◆ **求められる作業**
データから「field」という文字列を含む行をすべて選び、一字も変えずに書き写すこと。
::::
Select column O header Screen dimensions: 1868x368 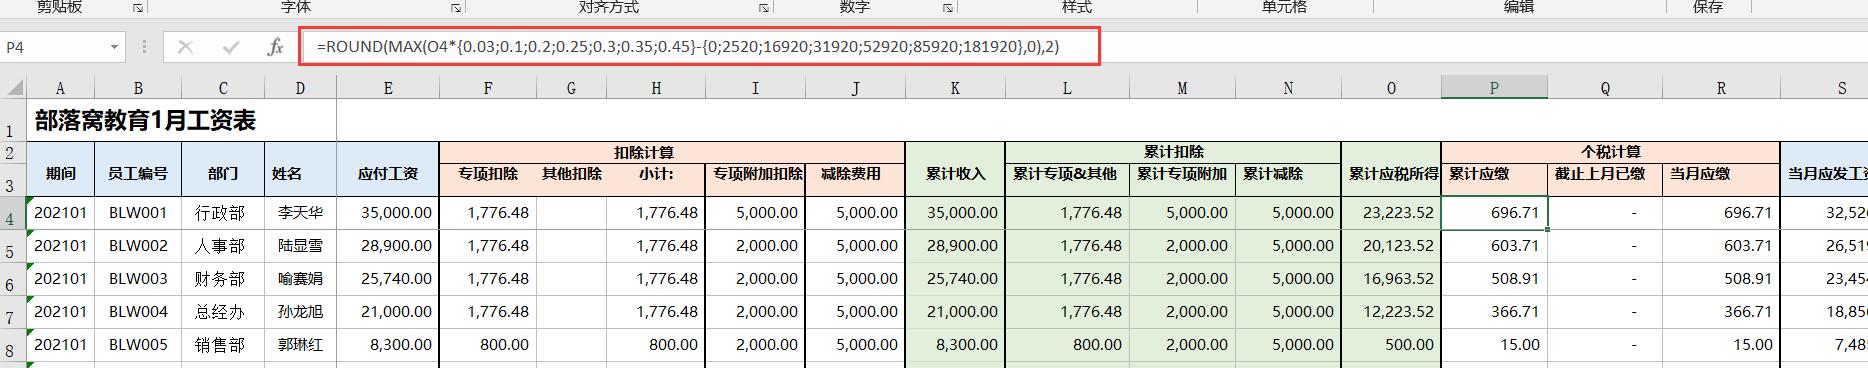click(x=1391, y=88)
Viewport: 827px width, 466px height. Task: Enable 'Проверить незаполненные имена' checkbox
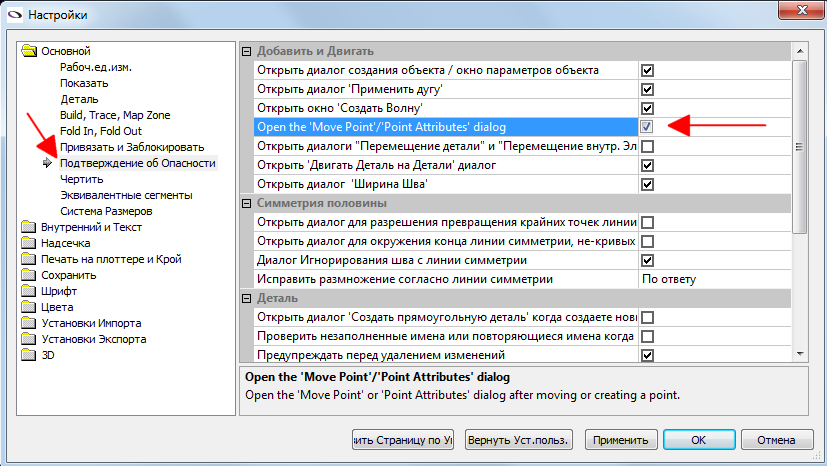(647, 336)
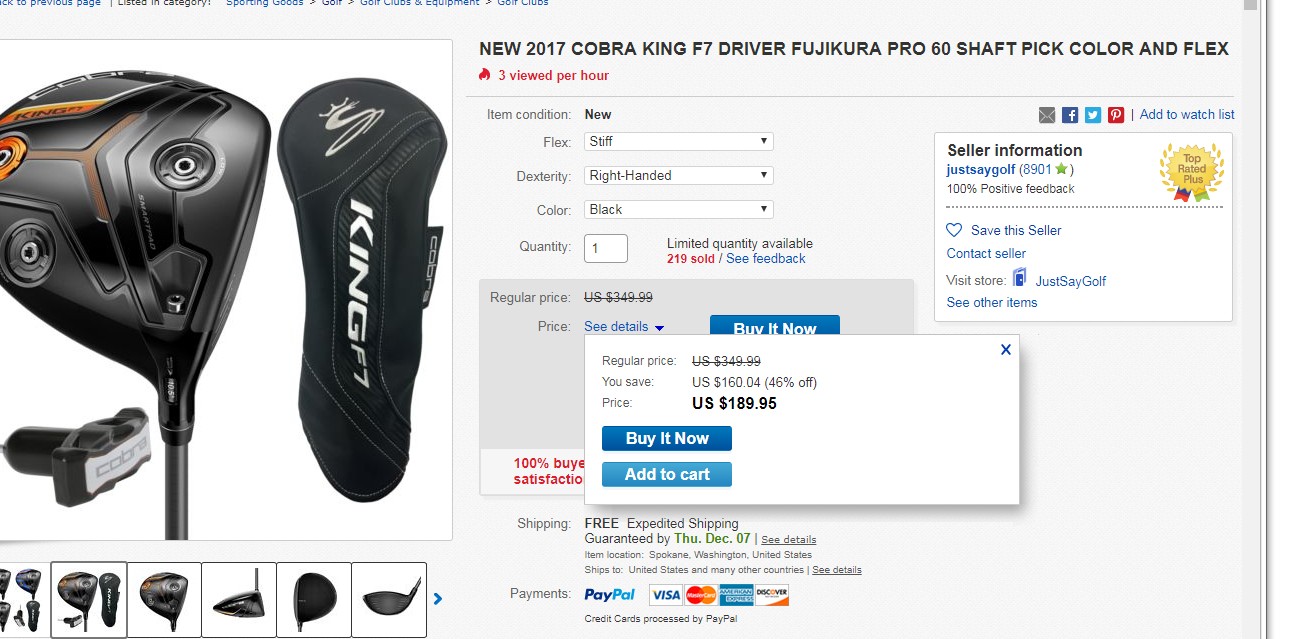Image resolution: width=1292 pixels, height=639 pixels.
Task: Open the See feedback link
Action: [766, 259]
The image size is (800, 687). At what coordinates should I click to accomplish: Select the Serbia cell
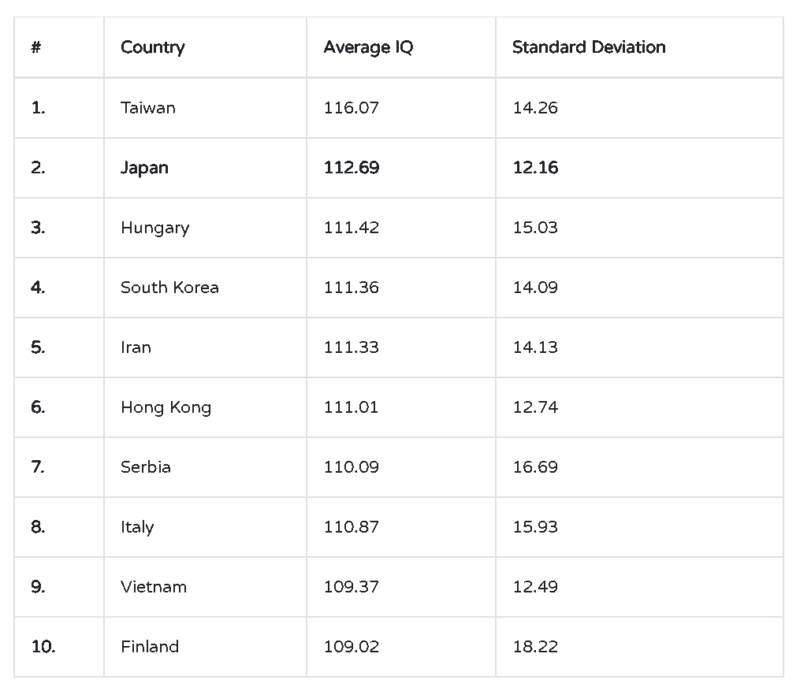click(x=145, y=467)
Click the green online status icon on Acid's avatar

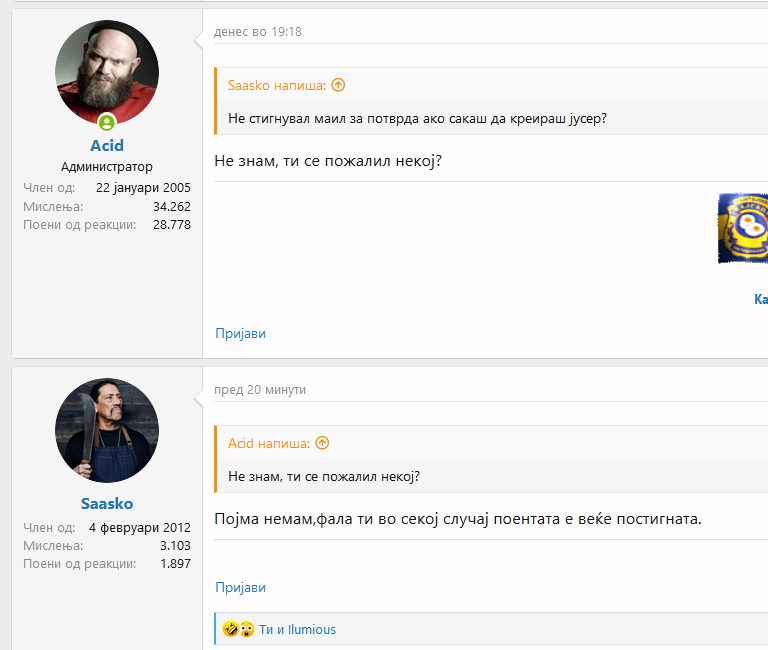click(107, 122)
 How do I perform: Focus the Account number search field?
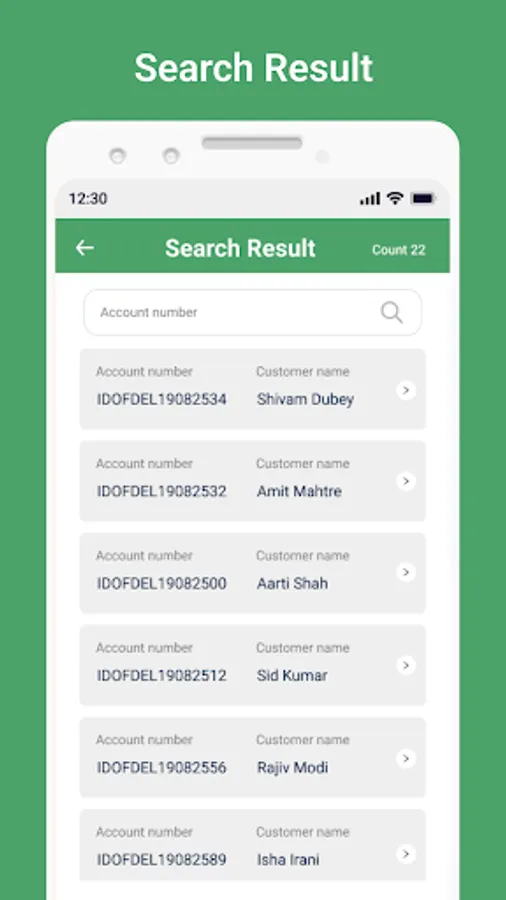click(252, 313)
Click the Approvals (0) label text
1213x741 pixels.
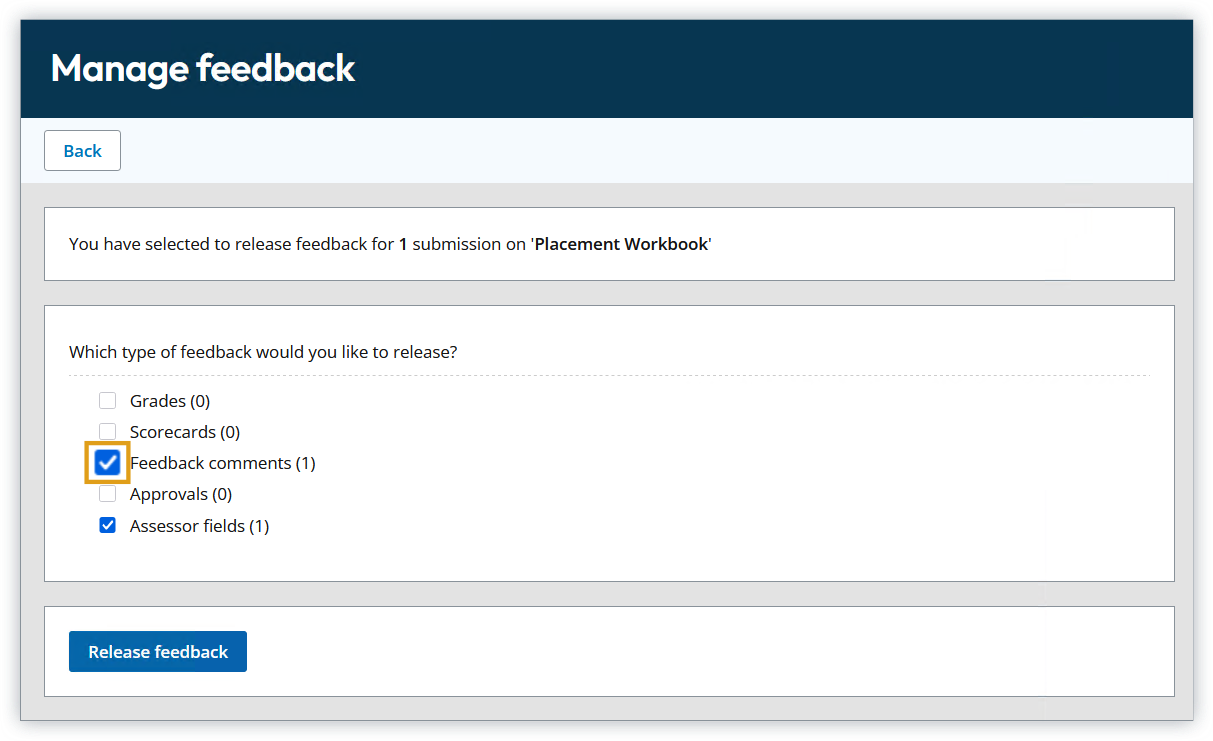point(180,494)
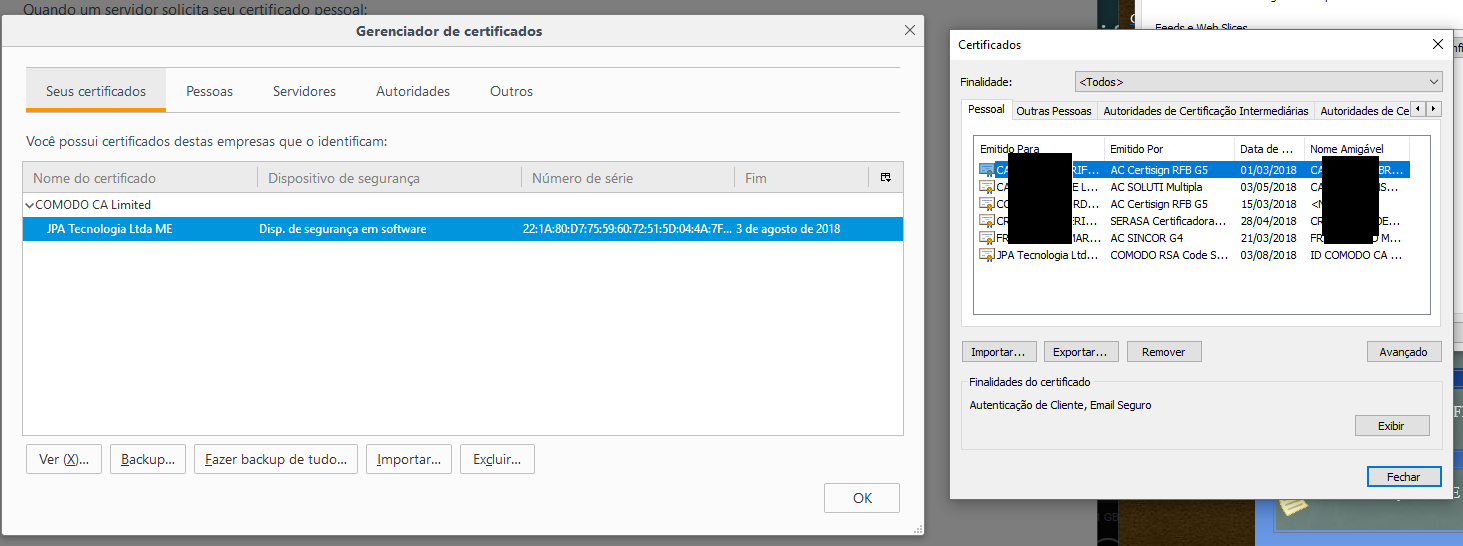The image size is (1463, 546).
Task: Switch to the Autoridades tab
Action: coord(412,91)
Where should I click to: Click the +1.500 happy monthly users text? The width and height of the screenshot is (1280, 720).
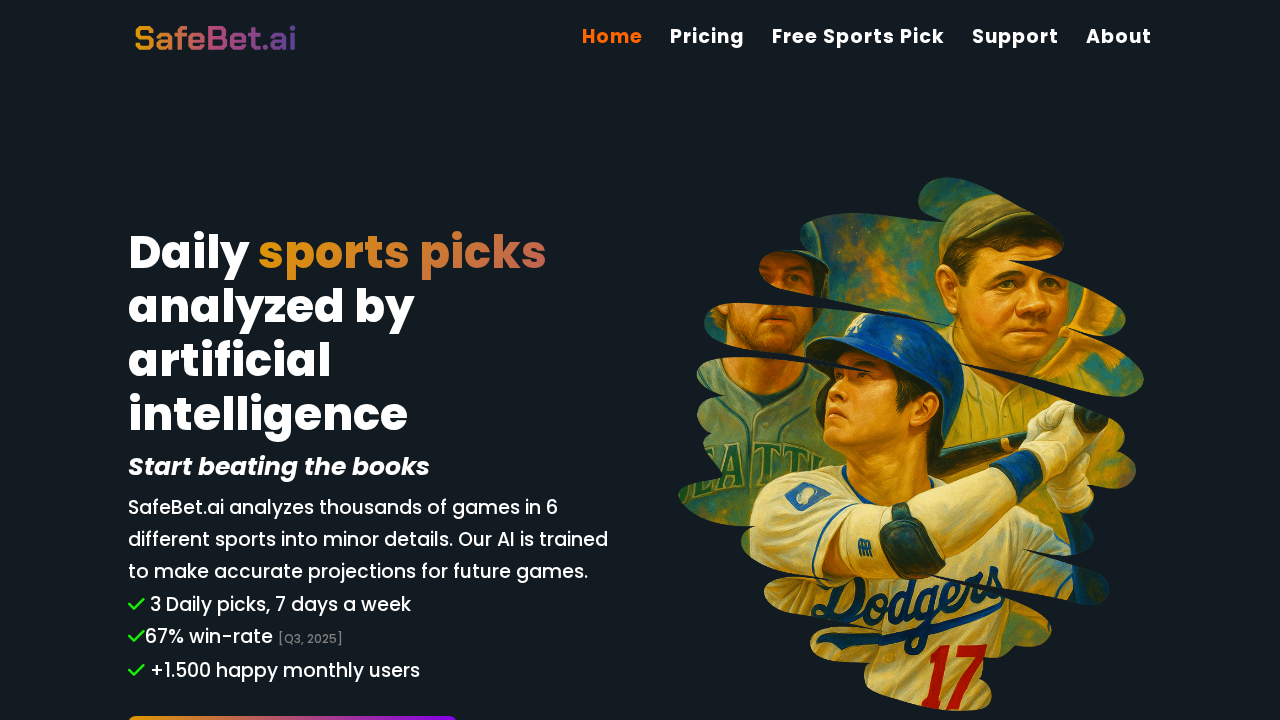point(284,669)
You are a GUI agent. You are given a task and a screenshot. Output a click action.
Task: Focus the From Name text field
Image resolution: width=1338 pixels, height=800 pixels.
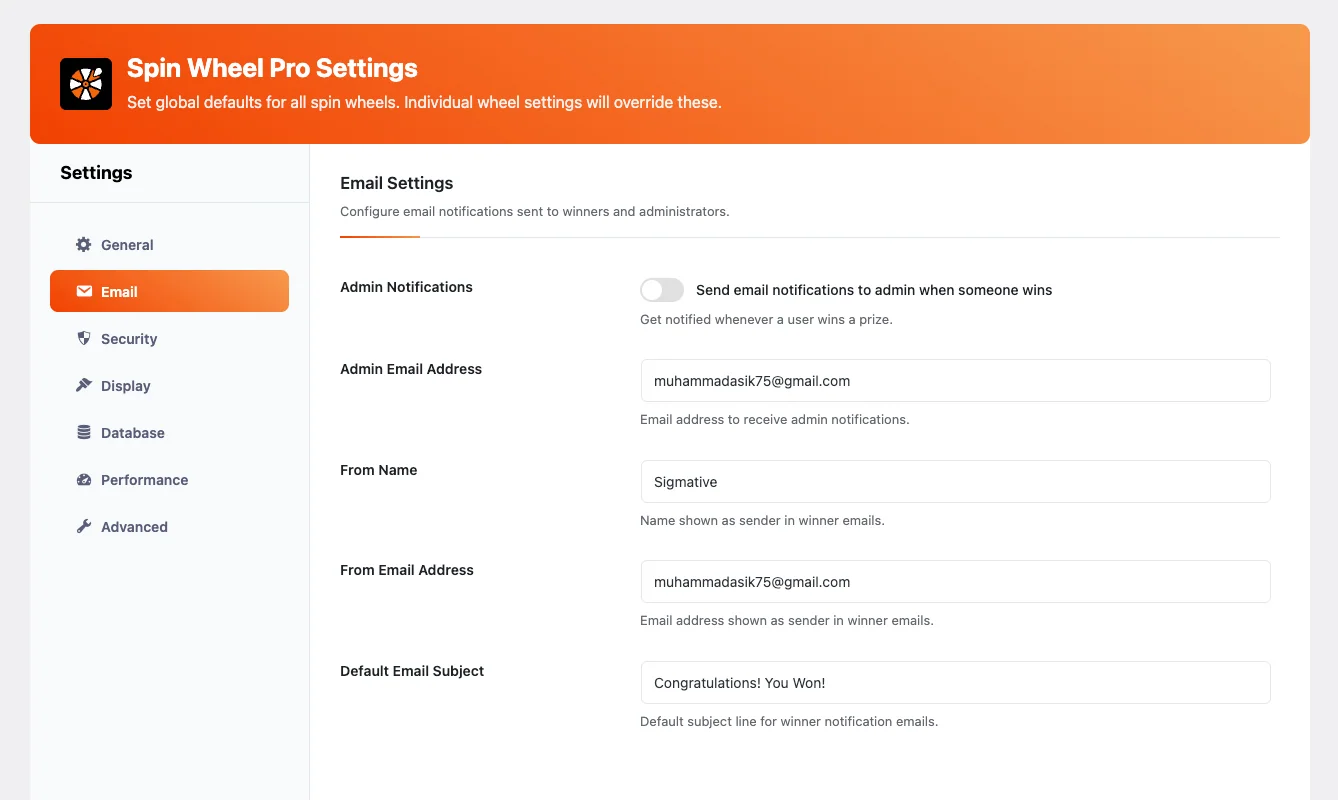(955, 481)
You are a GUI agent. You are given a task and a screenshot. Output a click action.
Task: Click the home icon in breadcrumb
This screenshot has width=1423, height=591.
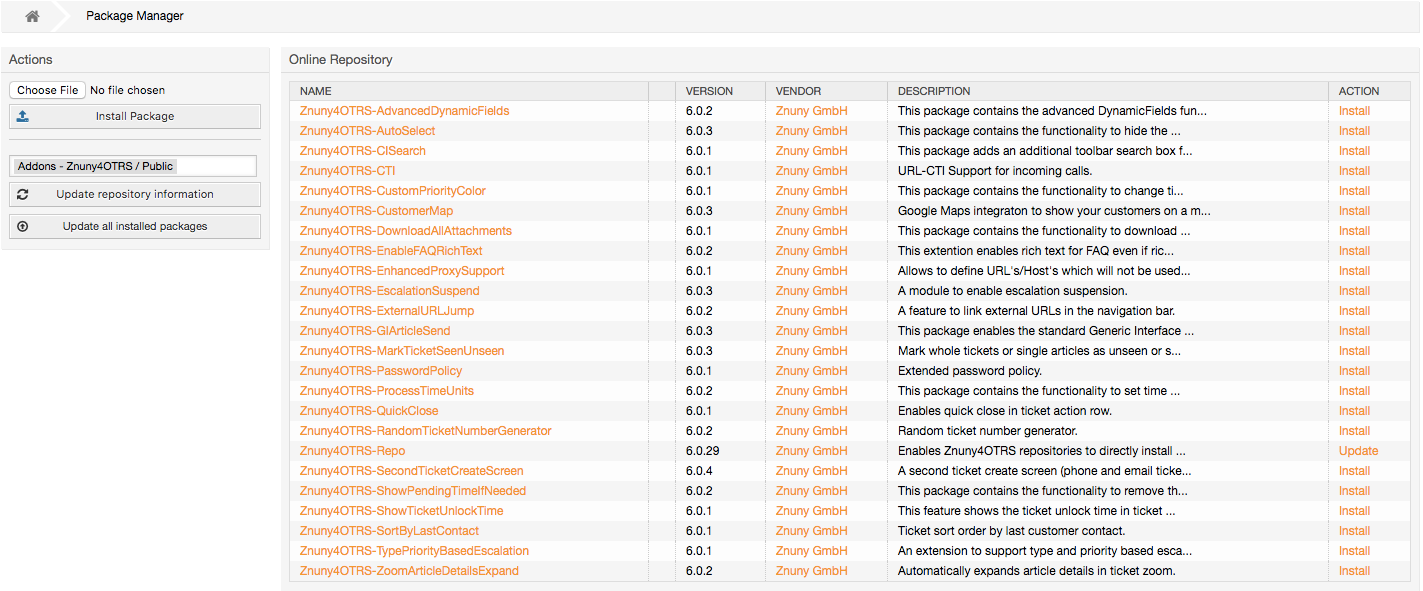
::::
◆ **課題の出力**
 How do I perform: Focus the Account number search field?
Task: Focus the From Name text field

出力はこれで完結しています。